There is a river. There are n cities on both sides of the river (not necessarily in the same order). Bridges are to be built on the river for every city (from one end of the river to the other end where the same city is located). But no two bridges should intersect. Find out the maximum number of cities for which the bridges can be built over the river.

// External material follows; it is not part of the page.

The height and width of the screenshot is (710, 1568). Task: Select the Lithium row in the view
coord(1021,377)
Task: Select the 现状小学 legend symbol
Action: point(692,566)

NOTE- For every city i on one end, there is a city i on the other end.

Problem Solution

This problem is a variant longest increasing subsequence(LIS). First, we reorder the numbering of cities based on ordering of the other end. Now, the answer to the problem is simply the simply the LIS of the cities on the first end. (Look at the example below for further clarification).

Expected Input and Output

Case-1:

 
There are 4 cities.
The cities on first end of the river are in order 4 1 3 2
The cities on other end of the river are in order 1 3 4 2
 
First, we reorder the numbering of cities based on ordering of the other end
first end after reordering 3 1 2 4
other end after reordering 1 2 3 4
 
Now, simply calculate longest increasing subsequence of the cities on first end(after reordering).
 
LIS(3,1,2,4)=3
So, there can be atmost 3 non-intersecting bridges for this example.
Program/Source Code

Here is source code of the C++ Program to Solve Building Bridges Problem. The C++ program is successfully compiled and run on a Linux system. The program output is also shown below.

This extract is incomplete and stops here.